With efforts way off-track for Paris Agreement targets, accelerating the circularity transition offers a lifeline to decarbonize our economies. Among cross-cutting benefits for the SDGs, a systemic move to a resource-efficient and circular economy could lead to 18 million global job reallocations and 1.8 million net job creations by 2040.  

But we have a long way to go: the 2021 Circularity Gap Report estimates that the global circularity rate (recovered materials as percentage of overall materials used) stands at 8.6%, down from 9.1%  in 2018. In the EU, the rate increased from 8.3% in 2004 to 11.9% in 2019, but with very slow progression since 2012, which suggests that improvements become more difficult once certain levels have been achieved. And despite policy efforts, waste continues to increase in both absolute and per capita levels in most economies in the region. So, what can be done? 
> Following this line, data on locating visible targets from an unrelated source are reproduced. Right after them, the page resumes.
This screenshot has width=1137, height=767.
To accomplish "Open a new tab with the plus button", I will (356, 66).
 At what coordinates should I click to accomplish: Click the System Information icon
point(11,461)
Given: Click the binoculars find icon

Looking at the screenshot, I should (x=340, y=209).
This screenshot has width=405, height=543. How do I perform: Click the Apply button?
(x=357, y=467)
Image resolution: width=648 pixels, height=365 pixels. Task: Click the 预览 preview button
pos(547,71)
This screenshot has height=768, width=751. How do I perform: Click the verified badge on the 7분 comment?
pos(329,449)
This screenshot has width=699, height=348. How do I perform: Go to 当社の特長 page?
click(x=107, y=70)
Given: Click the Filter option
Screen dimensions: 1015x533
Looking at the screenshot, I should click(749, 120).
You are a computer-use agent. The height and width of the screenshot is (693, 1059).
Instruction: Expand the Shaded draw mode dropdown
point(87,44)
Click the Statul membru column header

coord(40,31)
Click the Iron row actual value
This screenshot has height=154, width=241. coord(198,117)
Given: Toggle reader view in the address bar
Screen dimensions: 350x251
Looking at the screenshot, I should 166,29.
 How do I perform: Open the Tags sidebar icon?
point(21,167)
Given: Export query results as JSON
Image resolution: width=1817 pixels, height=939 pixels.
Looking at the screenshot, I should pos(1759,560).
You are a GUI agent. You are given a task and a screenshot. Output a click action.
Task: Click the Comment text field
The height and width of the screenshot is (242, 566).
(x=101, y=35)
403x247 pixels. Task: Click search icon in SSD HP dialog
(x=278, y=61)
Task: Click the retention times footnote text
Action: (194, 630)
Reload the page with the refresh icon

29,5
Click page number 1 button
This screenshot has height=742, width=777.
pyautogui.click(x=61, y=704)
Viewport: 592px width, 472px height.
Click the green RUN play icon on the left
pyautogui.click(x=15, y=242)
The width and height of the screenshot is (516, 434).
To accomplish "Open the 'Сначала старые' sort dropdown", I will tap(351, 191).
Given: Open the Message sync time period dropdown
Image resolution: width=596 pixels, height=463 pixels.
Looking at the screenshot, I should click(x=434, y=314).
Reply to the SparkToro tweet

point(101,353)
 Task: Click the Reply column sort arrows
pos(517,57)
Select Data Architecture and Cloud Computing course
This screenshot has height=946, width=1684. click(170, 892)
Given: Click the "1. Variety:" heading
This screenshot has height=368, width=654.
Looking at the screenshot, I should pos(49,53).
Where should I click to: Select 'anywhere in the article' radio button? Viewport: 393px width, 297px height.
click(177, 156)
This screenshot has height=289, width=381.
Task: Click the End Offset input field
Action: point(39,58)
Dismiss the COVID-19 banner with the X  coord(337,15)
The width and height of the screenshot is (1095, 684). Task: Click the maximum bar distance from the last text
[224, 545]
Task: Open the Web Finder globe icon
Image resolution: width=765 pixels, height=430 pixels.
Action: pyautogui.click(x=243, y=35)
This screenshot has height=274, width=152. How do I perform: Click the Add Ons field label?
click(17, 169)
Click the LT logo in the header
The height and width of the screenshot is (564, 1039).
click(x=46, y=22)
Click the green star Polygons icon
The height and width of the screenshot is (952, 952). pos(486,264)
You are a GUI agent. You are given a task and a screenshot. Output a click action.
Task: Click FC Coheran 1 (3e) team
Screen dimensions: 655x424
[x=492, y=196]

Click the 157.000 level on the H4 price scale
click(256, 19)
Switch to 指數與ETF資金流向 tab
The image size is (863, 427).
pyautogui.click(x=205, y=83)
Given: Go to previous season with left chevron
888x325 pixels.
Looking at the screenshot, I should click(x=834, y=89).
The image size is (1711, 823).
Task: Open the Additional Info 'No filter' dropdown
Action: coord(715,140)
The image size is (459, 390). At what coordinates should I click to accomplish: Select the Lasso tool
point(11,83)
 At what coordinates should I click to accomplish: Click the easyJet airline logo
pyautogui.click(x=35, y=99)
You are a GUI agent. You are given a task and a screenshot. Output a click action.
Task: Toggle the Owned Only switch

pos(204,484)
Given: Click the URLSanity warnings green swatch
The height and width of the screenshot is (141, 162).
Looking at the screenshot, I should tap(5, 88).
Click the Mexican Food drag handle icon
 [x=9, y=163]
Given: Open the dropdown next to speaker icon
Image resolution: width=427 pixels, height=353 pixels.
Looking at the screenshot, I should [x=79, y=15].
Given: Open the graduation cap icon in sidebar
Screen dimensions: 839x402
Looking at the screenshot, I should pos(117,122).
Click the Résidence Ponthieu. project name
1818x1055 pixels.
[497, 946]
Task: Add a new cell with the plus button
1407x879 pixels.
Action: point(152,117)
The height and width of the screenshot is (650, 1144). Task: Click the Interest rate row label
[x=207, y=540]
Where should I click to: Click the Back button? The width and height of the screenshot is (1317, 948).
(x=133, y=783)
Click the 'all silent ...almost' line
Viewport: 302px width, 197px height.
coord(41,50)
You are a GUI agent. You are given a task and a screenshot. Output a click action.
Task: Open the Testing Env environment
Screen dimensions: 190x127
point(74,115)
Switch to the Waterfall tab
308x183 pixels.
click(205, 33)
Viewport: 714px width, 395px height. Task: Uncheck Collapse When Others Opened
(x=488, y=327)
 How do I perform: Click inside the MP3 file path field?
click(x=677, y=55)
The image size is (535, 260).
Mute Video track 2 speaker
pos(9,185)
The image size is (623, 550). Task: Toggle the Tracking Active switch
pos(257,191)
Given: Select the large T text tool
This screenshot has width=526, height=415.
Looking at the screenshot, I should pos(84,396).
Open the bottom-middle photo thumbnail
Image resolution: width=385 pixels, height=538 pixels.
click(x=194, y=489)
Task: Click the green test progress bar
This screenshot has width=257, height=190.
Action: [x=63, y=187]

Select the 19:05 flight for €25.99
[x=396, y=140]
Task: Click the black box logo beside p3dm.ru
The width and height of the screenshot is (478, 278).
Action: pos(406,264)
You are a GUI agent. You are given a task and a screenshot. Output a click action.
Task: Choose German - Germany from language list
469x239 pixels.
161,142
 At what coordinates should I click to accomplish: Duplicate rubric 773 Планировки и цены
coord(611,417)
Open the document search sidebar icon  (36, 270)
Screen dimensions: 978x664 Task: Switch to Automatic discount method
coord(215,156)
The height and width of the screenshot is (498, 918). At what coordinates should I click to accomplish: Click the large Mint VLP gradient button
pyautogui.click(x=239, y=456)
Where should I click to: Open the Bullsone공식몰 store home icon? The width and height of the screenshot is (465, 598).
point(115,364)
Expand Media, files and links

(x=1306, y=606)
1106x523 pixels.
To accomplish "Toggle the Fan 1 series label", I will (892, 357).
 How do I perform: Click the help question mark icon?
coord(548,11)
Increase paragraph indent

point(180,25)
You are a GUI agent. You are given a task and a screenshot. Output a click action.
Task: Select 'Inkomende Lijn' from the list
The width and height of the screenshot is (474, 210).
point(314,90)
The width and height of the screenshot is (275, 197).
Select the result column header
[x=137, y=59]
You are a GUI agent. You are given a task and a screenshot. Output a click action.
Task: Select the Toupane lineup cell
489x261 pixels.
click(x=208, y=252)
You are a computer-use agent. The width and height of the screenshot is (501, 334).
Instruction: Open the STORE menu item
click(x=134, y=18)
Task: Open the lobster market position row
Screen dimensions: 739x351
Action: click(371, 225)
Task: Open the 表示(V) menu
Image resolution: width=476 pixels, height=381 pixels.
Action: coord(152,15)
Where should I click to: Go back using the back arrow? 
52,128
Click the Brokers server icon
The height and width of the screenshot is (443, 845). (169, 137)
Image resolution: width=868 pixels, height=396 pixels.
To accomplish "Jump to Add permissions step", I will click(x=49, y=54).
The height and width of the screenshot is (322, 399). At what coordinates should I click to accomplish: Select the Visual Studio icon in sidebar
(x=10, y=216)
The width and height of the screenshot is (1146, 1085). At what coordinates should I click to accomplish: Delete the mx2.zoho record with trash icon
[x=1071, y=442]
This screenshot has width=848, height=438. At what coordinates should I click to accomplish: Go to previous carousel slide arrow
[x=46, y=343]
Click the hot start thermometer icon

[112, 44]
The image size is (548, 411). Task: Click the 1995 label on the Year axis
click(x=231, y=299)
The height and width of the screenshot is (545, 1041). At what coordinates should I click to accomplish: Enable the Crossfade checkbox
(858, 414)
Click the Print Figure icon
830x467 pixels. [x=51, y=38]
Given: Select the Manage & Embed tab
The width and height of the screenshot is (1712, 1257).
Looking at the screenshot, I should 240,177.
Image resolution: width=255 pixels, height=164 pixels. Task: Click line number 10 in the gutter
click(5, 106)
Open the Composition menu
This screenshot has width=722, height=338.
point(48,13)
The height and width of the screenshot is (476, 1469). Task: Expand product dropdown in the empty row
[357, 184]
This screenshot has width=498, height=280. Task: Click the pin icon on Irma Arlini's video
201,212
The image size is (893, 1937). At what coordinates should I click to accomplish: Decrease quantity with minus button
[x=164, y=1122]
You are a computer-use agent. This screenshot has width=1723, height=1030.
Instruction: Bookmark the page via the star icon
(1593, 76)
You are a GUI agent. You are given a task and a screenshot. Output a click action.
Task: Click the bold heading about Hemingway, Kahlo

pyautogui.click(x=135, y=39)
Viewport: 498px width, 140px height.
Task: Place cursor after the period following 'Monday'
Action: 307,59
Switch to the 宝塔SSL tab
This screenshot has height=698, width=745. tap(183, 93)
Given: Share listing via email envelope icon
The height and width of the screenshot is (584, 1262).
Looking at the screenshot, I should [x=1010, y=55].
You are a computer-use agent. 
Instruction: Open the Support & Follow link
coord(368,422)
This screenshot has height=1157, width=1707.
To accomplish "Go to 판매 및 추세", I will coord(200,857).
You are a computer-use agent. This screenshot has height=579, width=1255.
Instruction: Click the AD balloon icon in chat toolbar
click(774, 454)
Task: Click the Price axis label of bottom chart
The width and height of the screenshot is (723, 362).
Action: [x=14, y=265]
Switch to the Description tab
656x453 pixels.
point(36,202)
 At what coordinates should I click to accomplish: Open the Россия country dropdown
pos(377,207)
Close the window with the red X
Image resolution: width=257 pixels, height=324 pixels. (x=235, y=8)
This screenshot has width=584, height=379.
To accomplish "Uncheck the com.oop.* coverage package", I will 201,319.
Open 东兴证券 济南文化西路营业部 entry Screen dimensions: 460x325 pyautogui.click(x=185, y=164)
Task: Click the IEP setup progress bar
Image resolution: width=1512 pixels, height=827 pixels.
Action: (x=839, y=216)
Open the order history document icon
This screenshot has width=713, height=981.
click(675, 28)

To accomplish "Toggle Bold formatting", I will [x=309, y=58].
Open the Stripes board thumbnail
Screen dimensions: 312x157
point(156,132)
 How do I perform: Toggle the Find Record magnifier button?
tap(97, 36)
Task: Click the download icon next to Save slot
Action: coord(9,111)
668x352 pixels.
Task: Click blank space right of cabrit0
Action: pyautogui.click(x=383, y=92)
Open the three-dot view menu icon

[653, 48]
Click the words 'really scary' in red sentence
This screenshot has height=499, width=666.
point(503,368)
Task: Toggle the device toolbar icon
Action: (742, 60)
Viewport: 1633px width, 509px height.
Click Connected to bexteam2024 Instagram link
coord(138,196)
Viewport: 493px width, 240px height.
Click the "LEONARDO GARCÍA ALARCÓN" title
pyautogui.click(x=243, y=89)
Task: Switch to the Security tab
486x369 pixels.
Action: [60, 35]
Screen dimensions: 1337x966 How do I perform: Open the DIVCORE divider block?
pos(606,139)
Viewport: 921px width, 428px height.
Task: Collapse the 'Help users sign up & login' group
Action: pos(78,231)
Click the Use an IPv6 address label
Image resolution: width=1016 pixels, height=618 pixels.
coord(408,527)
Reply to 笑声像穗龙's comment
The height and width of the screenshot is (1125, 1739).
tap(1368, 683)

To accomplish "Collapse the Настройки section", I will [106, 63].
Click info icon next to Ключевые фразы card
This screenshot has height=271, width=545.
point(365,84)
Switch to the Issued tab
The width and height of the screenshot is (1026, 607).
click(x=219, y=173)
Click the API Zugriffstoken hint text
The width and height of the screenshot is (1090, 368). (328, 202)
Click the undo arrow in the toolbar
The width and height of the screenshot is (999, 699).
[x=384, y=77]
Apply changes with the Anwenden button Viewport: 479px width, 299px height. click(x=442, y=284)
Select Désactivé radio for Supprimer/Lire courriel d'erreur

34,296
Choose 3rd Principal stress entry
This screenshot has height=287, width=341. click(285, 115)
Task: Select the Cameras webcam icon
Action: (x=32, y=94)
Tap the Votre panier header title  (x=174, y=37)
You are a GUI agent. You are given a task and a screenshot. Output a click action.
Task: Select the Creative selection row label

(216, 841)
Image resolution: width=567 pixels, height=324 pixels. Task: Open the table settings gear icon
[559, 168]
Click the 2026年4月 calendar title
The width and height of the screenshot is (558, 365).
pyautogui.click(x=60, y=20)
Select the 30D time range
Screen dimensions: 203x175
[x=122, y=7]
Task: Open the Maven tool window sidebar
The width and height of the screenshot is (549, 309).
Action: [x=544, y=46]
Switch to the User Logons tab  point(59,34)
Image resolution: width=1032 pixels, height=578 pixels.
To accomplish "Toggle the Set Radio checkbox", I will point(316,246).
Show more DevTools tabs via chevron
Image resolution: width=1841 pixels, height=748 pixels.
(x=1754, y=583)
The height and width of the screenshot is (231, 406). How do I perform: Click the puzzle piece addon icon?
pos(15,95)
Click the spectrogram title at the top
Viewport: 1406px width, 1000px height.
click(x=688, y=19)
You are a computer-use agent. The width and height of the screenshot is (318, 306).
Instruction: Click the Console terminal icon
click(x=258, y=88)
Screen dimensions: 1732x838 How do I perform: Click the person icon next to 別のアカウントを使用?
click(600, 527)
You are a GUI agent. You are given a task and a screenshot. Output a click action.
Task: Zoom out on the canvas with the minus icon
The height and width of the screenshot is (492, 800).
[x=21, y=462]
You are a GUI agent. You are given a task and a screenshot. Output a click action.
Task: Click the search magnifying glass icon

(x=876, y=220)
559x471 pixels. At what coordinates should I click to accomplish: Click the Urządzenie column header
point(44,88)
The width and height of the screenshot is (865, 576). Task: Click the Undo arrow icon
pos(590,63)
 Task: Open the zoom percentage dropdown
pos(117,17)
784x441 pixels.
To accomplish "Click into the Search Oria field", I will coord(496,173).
We Need a System-level Shift, Using All Available Tools 

We are far beyond the point where a simple nudge here and there will provide the solution; what we need is a system-level re-set. We must take current trends as a clear call to redesign the processes and incentives – including fiscal measures – governing patterns of production and consumption. If, for example, the construction industry is struggling to incorporate more recycled materials due to cost, or recycled PET is more expensive, we can hardly be surprised by low market uptake. Put another way, we urgently need costs to properly reflect the externalities of our choices. Fundamental to this is a price on carbon – an issue which I urge all governments of our region to put high on their agendas as we get ready for UNFCCC COP 26. 

We also need the right regulatory instruments in place. I am proud that for the automotive sector, a United Nations regulation adopted at UNECE in 2013 requires 85% of new vehicles’ mass to be reusable/recyclable and 95% reusable/recoverable, thereby reducing overall environmental footprint by influencing the design process. This binding regulation, which covers one quarter of all vehicles sold globally – some 23 million vehicles in 2019 – is a step in the right direction. Such approaches need to be massively scaled up across all sectors. 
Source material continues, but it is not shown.